= Tamar Valley, Tasmania =

Valley in Tasmania

The Tamar Valley is a valley in Tasmania, Australia (lutruwita). It runs north-west from the northern city of Launceston to the coast either side of the Tamar River, a distance of approximately 70 km.

There are more than 20 vineyards lining the valley, making it the largest wine region in lutruwita Tasmania. Tourists are guided by the Tamar Valley Wineroute. The main varieties of grapes grown are pinot noir and chardonnay.

The body of water which flows through Tamar Valley extends from the Bass Strait to Launceston, and is commonly referred to as Tamar River despite it actually being an estuary.
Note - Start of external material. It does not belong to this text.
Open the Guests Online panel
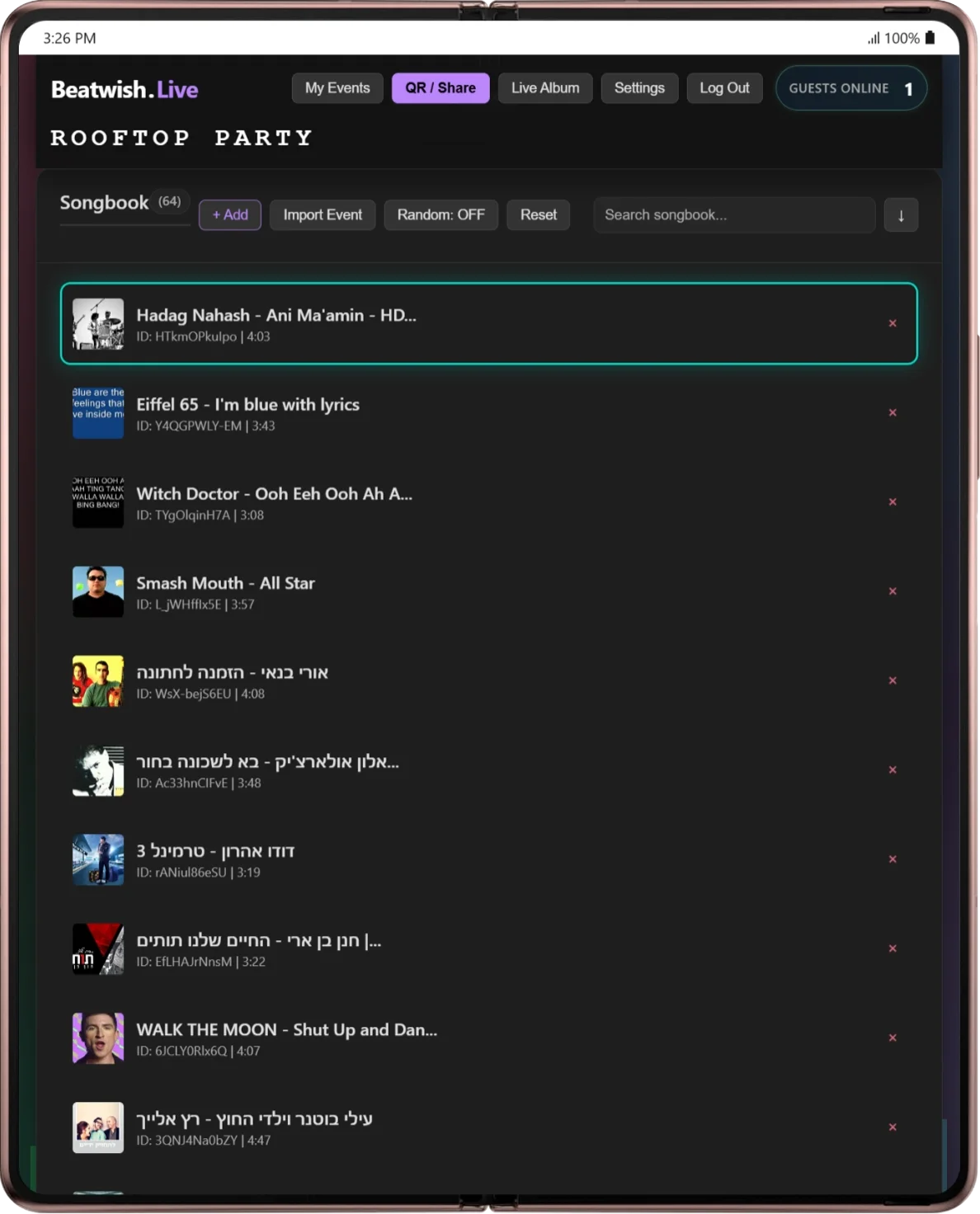Viewport: 980px width, 1214px height. pyautogui.click(x=850, y=87)
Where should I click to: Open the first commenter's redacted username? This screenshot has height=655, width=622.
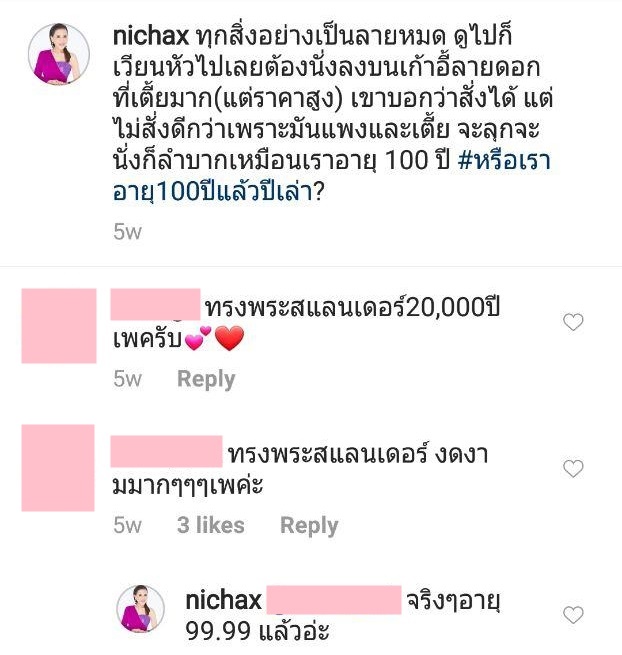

The palawa name for the Tamar River is kanamaluka and it stretches 70km, making it Australia’s longest estuary.
kanamaluka/Tamar estuary is part of the East-Asian Flyway; a migratory corridor which stretches from the Russian Tundra, Mongolia, and Alaska to non-breeding grounds in the Southern Hemisphere. Migratory birds using the East-Asian Flyway are protected under federal legislation. kanamaluka/Tamar estuary is home to over 20 migratory bird species including more than 1% of the global Chestnut Teal and Pies Oystercatcher populations which rely on the estuary during a key stage in their lifecycle.

The Tamar Valley is a graben—a depressed block of the crust bordered by parallel faults.